(Record excerpts Opens)

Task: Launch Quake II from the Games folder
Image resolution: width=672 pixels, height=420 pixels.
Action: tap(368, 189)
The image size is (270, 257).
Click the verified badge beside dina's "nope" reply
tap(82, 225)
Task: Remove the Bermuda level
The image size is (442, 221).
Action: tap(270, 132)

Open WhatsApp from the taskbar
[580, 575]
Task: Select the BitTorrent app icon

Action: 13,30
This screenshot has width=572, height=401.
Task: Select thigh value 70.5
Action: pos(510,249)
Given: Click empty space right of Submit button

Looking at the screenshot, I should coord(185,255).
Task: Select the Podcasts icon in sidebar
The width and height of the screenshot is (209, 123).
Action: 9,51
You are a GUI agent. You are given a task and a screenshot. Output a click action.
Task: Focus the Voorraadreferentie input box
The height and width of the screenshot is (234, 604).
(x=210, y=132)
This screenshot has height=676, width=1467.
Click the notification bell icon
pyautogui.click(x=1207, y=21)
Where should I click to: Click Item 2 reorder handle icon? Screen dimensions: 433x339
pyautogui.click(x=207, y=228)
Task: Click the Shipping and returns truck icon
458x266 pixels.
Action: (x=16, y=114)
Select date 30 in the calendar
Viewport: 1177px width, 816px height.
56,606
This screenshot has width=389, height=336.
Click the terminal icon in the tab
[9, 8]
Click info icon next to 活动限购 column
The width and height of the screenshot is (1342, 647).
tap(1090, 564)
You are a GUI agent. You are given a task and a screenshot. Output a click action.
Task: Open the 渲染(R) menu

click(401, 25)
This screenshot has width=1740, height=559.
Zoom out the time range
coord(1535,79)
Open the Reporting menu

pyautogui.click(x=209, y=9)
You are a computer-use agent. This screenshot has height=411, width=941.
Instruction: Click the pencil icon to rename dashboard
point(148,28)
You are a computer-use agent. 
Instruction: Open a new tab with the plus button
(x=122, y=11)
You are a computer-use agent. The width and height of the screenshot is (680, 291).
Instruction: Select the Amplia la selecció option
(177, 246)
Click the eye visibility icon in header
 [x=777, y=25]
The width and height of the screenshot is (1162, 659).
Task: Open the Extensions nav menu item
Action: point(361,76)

(Record excerpts Closes)

Problem -
For this exercise, give every entry again exactly as it appears.

Expected output -
Task: Launch Quake II from the Games folder
Image resolution: width=672 pixels, height=420 pixels.
Action: tap(368, 189)
The image size is (270, 257).
Click the verified badge beside dina's "nope" reply
tap(82, 225)
Task: Remove the Bermuda level
The image size is (442, 221).
Action: tap(270, 132)

Open WhatsApp from the taskbar
[580, 575]
Task: Select the BitTorrent app icon

Action: 13,30
This screenshot has width=572, height=401.
Task: Select thigh value 70.5
Action: pos(510,249)
Given: Click empty space right of Submit button

Looking at the screenshot, I should coord(185,255).
Task: Select the Podcasts icon in sidebar
The width and height of the screenshot is (209, 123).
Action: 9,51
You are a GUI agent. You are given a task and a screenshot. Output a click action.
Task: Focus the Voorraadreferentie input box
The height and width of the screenshot is (234, 604).
(x=210, y=132)
This screenshot has height=676, width=1467.
Click the notification bell icon
pyautogui.click(x=1207, y=21)
Where should I click to: Click Item 2 reorder handle icon? Screen dimensions: 433x339
pyautogui.click(x=207, y=228)
Task: Click the Shipping and returns truck icon
458x266 pixels.
Action: (x=16, y=114)
Select date 30 in the calendar
Viewport: 1177px width, 816px height.
56,606
This screenshot has width=389, height=336.
Click the terminal icon in the tab
[9, 8]
Click info icon next to 活动限购 column
The width and height of the screenshot is (1342, 647).
tap(1090, 564)
You are a GUI agent. You are given a task and a screenshot. Output a click action.
Task: Open the 渲染(R) menu

click(401, 25)
This screenshot has width=1740, height=559.
Zoom out the time range
coord(1535,79)
Open the Reporting menu

pyautogui.click(x=209, y=9)
You are a computer-use agent. This screenshot has height=411, width=941.
Instruction: Click the pencil icon to rename dashboard
point(148,28)
You are a computer-use agent. 
Instruction: Open a new tab with the plus button
(x=122, y=11)
You are a computer-use agent. The width and height of the screenshot is (680, 291).
Instruction: Select the Amplia la selecció option
(177, 246)
Click the eye visibility icon in header
 [x=777, y=25]
The width and height of the screenshot is (1162, 659).
Task: Open the Extensions nav menu item
Action: point(361,76)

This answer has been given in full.